Para cambiar nuestras vidas no hay más remedio que enfrentarse a los intereses de los ricos. No es posible defender los servicios públicos sin negarse a pagar la deuda, de la misma forma que no es posible subir los salarios y defender el empleo digno sin enfrentarse a los intereses de la patronal. No se puede estar a dos bandas.

La comisión europea ya ha dicho que el próximo gobierno tiene que recortar otros 30 000 millones de euros. Quien acabe conformando gobierno ya tiene el primer encargo de la Troika. Quién piense que va a poder negociar mejoras de las condiciones de vida de la gente trabajadora con la Troika se equivoca. La demostración práctica más clara de esto ha sido el ejemplo griego. Cuando unos pretende negociar y no asume enfrentarse con las instituciones de las clases dominantes, entonces acaba llevando a cabo sus políticas. Eso es lo que está en juego el próximo 26J.

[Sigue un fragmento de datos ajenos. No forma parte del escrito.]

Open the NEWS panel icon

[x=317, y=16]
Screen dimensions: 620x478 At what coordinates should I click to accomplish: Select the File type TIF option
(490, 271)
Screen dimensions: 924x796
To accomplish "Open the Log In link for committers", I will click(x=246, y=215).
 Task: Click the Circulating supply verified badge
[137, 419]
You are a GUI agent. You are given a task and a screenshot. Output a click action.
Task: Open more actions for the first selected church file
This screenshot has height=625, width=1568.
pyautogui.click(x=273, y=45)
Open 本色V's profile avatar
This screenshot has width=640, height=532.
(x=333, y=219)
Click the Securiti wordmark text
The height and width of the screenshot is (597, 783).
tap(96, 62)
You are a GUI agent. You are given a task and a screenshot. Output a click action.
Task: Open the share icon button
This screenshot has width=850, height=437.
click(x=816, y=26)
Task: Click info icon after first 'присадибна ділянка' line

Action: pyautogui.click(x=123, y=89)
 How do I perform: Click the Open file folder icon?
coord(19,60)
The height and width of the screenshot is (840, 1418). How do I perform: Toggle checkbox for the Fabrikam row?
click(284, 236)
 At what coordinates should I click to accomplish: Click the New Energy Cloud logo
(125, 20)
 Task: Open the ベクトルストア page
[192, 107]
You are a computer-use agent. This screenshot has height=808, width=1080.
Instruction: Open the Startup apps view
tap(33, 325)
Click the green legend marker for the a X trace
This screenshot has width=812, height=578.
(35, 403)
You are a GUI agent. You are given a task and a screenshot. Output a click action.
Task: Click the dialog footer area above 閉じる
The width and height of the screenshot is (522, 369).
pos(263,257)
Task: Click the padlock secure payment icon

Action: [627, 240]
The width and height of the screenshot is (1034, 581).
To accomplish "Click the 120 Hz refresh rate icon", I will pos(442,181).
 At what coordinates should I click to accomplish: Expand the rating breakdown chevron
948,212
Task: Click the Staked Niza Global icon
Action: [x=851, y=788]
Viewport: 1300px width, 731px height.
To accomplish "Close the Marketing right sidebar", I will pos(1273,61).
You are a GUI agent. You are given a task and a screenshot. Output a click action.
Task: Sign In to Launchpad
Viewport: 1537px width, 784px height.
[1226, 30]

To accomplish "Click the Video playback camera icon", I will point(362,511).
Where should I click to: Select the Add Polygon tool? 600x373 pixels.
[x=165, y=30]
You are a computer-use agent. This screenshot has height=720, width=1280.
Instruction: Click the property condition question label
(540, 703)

Desde nuestro punto de vista, no cambiaremos nuestras vidas con gobiernos que parezcan más “honestos” pero que sin embargo no asuman un programa que se enfrente a la propiedad y las riquezas de los responsables de esta crisis. La experiencia de Grecia y de Syriza es, de nuevo, en ese sentido muy clara, pasando de defender el no pago de la deuda a aplicar medidas drásticas de austeridad contra los y las trabajadores por tal de no enfrentarse a los que acumulan las riquezas dentro y fuera de Grecia. UNIDOS PODEMOS defiende esa misma perspectiva. Es más, tiene claro que si puede volverá a tender la mano a Pedro Sánchez y al PSOE para conformar gobierno como ya intentara hacerlo en las pasadas elecciones. A nadie se le escapa que de la mano del PSOE, el gobierno que salga no se enfrentará a la Troika ni a sus políticas de ajustes. Eso tiene que quedar claro.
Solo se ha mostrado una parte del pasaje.